_Pixel coordinate grounding data_
- - -

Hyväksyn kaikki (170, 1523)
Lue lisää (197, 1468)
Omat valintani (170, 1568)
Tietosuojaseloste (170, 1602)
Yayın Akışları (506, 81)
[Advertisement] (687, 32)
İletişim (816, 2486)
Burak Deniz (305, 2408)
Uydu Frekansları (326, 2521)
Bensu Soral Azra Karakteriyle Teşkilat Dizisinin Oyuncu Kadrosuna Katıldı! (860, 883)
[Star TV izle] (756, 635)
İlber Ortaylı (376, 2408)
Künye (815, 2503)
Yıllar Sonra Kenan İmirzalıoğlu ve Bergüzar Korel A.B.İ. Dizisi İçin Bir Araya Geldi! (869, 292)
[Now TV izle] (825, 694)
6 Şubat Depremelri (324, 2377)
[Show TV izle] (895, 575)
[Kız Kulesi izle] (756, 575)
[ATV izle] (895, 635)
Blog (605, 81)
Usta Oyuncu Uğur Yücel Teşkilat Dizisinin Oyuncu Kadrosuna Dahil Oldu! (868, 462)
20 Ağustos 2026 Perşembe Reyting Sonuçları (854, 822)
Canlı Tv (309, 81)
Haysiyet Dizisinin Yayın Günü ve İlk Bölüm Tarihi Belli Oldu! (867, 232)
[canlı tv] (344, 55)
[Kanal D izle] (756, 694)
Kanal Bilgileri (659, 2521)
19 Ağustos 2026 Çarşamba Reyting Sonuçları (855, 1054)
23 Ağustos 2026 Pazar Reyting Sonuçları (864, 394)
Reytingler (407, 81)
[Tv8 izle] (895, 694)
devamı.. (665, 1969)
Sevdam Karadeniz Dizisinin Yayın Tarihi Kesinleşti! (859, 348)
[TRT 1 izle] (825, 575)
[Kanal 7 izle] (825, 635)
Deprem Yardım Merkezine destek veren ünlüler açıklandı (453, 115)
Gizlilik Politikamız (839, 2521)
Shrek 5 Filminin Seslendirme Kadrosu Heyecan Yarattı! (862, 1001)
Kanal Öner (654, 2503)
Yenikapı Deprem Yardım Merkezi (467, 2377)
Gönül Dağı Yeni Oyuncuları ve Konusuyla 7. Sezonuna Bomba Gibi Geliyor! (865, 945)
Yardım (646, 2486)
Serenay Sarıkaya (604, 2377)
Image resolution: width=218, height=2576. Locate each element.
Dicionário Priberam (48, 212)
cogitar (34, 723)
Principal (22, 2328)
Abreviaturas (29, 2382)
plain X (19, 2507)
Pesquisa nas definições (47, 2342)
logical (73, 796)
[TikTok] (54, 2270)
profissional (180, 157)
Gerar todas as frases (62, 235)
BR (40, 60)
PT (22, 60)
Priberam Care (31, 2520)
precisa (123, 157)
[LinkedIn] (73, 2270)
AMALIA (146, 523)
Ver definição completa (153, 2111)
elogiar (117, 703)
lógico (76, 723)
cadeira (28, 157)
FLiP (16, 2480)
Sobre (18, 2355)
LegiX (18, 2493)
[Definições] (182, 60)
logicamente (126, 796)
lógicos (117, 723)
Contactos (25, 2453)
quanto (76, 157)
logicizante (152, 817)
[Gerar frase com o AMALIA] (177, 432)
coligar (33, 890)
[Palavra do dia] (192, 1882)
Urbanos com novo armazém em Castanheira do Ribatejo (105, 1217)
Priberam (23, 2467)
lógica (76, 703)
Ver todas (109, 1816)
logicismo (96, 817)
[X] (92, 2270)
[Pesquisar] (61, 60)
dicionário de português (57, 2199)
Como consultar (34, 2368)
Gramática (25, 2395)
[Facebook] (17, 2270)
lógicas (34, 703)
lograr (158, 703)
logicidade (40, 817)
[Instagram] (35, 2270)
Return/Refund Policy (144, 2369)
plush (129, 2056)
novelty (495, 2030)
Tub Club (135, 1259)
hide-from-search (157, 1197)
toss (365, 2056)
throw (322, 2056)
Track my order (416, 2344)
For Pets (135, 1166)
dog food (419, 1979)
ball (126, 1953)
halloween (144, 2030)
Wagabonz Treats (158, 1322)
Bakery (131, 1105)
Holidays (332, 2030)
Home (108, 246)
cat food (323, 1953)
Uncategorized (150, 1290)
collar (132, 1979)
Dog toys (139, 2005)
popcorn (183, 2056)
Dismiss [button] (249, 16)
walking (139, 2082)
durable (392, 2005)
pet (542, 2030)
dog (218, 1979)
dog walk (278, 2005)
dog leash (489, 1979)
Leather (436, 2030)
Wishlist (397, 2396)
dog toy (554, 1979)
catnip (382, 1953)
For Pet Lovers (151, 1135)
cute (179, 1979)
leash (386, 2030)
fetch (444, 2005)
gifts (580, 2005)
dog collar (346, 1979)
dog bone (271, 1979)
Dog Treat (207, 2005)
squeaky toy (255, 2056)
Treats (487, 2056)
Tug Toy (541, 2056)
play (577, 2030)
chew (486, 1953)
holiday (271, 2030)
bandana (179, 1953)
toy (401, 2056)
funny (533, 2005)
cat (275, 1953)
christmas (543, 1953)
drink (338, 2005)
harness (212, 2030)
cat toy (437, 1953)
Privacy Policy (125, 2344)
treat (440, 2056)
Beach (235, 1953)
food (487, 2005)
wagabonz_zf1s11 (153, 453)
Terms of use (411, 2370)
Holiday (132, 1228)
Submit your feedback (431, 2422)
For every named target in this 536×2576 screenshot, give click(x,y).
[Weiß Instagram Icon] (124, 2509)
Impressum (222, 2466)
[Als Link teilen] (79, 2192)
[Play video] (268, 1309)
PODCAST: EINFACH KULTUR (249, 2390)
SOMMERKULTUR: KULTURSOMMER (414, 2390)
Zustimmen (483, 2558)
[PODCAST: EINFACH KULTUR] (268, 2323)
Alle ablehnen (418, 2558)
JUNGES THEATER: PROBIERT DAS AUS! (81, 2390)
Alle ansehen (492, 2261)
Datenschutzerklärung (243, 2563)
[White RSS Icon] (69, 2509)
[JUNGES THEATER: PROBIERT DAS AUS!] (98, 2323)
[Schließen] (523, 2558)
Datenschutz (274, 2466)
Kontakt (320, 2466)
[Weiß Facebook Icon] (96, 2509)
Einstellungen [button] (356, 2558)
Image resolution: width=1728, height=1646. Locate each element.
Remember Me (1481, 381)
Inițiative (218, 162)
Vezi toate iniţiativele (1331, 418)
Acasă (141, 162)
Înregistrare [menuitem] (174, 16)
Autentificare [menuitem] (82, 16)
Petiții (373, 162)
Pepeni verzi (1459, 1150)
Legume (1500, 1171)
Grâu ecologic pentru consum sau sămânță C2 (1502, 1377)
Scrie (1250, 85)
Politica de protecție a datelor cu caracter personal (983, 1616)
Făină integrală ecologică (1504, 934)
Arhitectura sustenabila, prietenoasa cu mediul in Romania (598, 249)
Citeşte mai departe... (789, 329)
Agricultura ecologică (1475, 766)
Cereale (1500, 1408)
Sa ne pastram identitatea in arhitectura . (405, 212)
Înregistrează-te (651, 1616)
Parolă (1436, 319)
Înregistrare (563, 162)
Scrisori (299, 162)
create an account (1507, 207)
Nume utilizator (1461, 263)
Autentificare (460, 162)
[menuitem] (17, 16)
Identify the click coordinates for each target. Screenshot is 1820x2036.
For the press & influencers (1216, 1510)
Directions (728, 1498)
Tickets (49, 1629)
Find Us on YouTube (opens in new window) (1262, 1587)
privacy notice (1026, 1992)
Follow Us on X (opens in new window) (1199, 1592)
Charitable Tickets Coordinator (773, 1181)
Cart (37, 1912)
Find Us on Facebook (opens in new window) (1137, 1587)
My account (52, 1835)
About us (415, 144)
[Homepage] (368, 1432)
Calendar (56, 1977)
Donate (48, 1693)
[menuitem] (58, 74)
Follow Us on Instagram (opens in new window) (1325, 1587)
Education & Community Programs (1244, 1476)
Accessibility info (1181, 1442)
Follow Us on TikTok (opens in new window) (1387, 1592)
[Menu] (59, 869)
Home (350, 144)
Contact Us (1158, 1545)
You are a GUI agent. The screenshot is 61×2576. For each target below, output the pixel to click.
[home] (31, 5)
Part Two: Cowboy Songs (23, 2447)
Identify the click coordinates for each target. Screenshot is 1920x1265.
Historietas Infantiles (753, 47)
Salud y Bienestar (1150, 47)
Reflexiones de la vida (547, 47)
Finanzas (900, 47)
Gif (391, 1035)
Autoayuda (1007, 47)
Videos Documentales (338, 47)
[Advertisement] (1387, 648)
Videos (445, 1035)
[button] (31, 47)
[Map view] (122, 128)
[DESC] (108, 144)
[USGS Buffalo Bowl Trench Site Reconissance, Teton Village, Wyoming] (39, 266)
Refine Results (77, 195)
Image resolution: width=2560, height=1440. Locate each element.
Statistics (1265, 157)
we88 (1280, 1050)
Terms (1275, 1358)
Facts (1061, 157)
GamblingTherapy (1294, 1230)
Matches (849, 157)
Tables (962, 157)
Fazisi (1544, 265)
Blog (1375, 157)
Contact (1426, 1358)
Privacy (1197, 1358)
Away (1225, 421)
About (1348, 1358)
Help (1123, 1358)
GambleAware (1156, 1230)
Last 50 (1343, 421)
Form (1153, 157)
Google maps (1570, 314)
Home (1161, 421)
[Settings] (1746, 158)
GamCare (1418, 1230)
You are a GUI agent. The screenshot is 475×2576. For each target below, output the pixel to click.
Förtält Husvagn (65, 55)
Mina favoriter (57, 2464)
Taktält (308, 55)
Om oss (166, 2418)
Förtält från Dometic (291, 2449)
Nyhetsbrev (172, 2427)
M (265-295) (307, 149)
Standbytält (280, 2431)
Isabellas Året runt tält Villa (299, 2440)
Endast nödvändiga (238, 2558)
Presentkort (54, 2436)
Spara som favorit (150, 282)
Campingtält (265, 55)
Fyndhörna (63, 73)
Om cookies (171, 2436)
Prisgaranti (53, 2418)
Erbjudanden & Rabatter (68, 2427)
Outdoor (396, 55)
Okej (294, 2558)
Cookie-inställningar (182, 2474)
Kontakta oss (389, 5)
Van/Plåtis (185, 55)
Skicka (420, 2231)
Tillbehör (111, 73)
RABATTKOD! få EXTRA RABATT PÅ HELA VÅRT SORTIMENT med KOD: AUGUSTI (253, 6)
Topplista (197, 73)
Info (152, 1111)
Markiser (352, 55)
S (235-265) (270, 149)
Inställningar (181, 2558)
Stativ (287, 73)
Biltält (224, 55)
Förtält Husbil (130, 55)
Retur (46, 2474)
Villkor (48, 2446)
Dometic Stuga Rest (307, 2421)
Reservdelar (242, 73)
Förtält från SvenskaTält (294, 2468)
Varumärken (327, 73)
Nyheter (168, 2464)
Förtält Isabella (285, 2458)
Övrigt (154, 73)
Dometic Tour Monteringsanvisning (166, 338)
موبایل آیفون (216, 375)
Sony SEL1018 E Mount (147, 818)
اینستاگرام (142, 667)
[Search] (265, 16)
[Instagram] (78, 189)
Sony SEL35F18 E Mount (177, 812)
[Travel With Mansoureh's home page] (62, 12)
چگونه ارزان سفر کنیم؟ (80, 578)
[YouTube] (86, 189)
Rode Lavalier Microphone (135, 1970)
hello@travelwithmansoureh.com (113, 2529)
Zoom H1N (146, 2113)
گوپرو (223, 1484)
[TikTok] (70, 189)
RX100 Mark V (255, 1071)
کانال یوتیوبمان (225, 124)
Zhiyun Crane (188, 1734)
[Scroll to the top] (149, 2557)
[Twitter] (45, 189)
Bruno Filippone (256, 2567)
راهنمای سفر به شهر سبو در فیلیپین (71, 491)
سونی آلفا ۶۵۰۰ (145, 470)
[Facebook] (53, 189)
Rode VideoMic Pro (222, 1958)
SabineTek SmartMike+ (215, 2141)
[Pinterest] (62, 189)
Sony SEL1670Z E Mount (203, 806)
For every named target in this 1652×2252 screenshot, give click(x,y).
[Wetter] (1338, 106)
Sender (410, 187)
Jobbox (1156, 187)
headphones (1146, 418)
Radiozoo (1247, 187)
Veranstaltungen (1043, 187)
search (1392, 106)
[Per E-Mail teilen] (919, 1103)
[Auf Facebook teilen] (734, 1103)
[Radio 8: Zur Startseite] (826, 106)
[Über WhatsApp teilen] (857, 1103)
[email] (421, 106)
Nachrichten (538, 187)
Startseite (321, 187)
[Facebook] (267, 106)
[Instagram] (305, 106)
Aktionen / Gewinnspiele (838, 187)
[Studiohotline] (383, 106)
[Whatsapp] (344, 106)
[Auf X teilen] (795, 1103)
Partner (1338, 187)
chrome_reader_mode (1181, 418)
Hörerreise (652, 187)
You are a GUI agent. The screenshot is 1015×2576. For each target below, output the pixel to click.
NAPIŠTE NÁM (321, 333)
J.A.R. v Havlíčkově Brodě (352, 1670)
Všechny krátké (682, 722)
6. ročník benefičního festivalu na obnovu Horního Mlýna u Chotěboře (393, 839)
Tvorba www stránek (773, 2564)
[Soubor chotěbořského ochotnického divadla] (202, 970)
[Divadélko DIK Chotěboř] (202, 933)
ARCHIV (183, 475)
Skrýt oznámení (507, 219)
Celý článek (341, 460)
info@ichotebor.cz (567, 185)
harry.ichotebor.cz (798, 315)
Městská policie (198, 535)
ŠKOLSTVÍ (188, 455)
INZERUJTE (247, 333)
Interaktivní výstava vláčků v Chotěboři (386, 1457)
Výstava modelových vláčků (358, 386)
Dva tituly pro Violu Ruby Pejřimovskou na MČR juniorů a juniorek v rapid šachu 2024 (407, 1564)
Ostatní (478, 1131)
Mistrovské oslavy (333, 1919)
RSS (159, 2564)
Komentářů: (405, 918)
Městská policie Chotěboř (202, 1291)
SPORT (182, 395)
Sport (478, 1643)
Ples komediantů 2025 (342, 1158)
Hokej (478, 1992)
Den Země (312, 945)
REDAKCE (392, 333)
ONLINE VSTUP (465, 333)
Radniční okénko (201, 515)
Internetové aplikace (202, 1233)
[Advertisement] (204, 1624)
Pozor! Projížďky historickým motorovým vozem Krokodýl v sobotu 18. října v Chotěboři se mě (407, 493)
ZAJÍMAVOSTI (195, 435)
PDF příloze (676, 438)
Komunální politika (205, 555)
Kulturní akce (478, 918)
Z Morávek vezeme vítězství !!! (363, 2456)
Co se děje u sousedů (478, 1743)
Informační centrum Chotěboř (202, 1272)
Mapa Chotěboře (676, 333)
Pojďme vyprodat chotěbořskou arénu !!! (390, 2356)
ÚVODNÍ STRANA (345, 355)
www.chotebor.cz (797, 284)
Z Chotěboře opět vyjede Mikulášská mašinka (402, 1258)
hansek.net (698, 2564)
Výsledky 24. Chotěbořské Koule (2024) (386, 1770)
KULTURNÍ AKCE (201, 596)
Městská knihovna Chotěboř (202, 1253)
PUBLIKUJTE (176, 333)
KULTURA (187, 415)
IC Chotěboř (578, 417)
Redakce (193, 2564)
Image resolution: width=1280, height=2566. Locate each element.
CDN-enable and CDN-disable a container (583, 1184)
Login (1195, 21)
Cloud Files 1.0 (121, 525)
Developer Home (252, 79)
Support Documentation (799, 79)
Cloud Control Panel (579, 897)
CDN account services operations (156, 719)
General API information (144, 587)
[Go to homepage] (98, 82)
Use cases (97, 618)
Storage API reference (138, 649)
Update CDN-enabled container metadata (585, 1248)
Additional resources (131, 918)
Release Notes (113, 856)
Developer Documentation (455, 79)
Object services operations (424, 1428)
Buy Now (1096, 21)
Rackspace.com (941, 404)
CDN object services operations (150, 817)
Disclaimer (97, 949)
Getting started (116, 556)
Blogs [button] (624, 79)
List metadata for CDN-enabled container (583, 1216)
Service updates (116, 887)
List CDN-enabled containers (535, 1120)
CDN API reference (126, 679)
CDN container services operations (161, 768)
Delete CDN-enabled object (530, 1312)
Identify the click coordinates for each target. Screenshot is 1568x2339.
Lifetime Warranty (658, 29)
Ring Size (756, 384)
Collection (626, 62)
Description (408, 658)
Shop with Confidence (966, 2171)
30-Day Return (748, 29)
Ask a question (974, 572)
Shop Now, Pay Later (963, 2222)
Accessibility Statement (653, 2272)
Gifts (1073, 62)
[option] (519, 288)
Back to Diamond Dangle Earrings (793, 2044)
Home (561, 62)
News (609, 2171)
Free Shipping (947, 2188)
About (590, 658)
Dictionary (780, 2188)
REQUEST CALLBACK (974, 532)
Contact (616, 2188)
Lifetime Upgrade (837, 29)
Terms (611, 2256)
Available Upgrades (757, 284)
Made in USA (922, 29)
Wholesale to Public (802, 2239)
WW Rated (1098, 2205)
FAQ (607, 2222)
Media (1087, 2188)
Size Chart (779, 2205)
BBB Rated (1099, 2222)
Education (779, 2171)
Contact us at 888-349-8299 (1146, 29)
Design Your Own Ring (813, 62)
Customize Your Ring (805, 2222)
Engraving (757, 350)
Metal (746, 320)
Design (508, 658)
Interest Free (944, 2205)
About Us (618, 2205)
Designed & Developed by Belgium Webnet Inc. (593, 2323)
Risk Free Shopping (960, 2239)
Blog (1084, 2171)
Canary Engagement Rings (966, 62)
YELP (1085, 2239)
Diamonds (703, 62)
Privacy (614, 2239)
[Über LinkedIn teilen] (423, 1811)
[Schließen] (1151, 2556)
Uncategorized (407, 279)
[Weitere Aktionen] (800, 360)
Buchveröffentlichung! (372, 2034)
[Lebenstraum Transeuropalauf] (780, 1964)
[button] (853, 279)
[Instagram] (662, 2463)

- - -

_Instructions for the task_
Working from the data above, extract solely the lines from the one containing "[Instagram] (305, 106)" through the one containing "Skrýt oznámení (507, 219)", exactly as they appear, both included.

_Written solution_
[Instagram] (305, 106)
Aktionen / Gewinnspiele (838, 187)
[Studiohotline] (383, 106)
[Whatsapp] (344, 106)
[Auf X teilen] (795, 1103)
Partner (1338, 187)
chrome_reader_mode (1181, 418)
Hörerreise (652, 187)
You are a GUI agent. The screenshot is 1015×2576. For each target below, output the pixel to click.
NAPIŠTE NÁM (321, 333)
J.A.R. v Havlíčkově Brodě (352, 1670)
Všechny krátké (682, 722)
6. ročník benefičního festivalu na obnovu Horního Mlýna u Chotěboře (393, 839)
Tvorba www stránek (773, 2564)
[Soubor chotěbořského ochotnického divadla] (202, 970)
[Divadélko DIK Chotěboř] (202, 933)
ARCHIV (183, 475)
Skrýt oznámení (507, 219)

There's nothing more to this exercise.